Les républicains vont-ils en tirer les conséquences pour la présidentielle de 2024 ? Rien n’est moins sûr, d’autant que, dans d’autres États fédérés, ils ont conforté leur pouvoir et l’accès à l’avortement y est d’autant plus menacé. Ainsi que l’explique la professeure de droit Mary Ziegler, spécialiste de la question, si Roe a pu être renversé par la Cour suprême, tous les droits individuels sont potentiellement menacés. La prochaine étape pourrait donc être d’interdire purement et simplement, dans tout le pays, l’avortement mais aussi la contraception, sans oublier la liberté de circulation des femmes souhaitant avorter dans un autre État. Certaines commencent du reste à faire l’objet de surveillance et de dénonciations via les applications de santé gynécologique.

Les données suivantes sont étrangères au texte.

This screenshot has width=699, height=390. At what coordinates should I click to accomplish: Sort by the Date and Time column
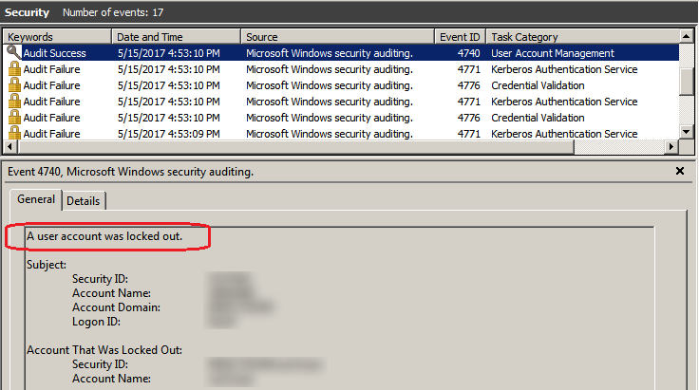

En 2022, à l’échelle nationale, les femmes constituaient les deux tiers des nouveaux inscrits sur les listes électorales. En 2018, déjà, la participation des électrices démocrates et indépendantes, mais aussi des républicaines modérées avait atteint un record : un an après #MeToo, près de deux ans après la première Women’s March, leur vote signifiait en grande partie leur opposition à la personnalité et à la politique misogynes de Donald Trump. En 2020, la mobilisation de ces mêmes électrices a été l’un des facteurs déterminants de la victoire de Joe Biden, qui sait ce qu’il leur doit.
Dans l’argumentaire de la Cour suprême du 24 juin 2022, une courte phrase du juge Samuel Alito est très instructive : « Les femmes disposent d’un pouvoir électoral et politique » pour exprimer leur opposition à l’arrêt Dobbs. De fait, c’est exactement ce qui s’est passé. Est-ce à dire que la droite et l’extrême droite ne « sentent » pas, ou mal, le pays ? Concentrées sur la partie (importante) de l’Amérique qui honnit le progressisme et le multiculturalisme, elles ont peut-être sous-estimé leurs adversaires… ou au contraire ont voulu les prendre par la force.
En matière de guerre culturelle, il est un autre sujet qui a marqué le pas lors de ces élections mais qui n’a pas disparu : les questions d’égalité de race, de genre et d’orientation sexuelle dans les programmes scolaires. Le parti républicain, trumpisé, a misé sur le « ras-le-bol » des restrictions mises en place avec la Covid – port du masque obligatoire, vaccination, fermeture des écoles – et a voulu capitaliser sur les frustrations vis-à-vis des institutions.
ans les écoles primaires, le « droit des parents » a été instrumentalisé pour se cristalliser sur le bannissement de cours sur l’esclavage, la ségrégation et le racisme, mais aussi l’égalité filles-garçons, les droits des LGBTI ou encore le dérèglement climatique. La loi « Don’t say gay », approuvée par Ron DeSantis en Floride, en est une illustration : il n’est plus possible de parler, en classe, d’orientation sexuelle, et donc de discriminations fondées sur celle-ci. Les interdictions, dans plusieurs États, faites aux filles trans (mais pas aux garçons trans) de participer aux compétitions sportives, y compris scolaires, est la marque la plus absurde de cette obsession.
Or, une autre grande leçon des élections de mi-mandat, c’est l’exaspération d’une (grande) partie de l’électorat pour la violence et la polarisation politiques, et donc pour ces paniques identitaires qui nourrissent la haine. Premier scrutin depuis l’assaut du capitole, le 6 janvier 2021, les Midterms ont montré que le pari de Joe Biden de défendre la démocratie et les droits civiques était sans doute le bon.